▸ **What the task requires**: The expected answer is every line from the material below that has the word "Share".

----

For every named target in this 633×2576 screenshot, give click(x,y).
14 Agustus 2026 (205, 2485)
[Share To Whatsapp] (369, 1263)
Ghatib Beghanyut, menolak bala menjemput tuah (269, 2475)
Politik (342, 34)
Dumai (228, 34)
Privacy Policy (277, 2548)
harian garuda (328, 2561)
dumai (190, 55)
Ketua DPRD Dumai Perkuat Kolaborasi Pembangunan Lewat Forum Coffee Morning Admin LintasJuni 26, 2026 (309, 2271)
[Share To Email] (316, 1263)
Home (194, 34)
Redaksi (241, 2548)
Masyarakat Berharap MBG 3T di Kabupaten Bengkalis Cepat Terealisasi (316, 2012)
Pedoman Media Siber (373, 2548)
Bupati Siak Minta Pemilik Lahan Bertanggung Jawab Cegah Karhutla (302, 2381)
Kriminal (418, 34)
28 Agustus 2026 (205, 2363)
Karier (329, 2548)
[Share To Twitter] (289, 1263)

----

▸ **Written answer**:
[Share To Whatsapp] (369, 1263)
[Share To Email] (316, 1263)
[Share To Twitter] (289, 1263)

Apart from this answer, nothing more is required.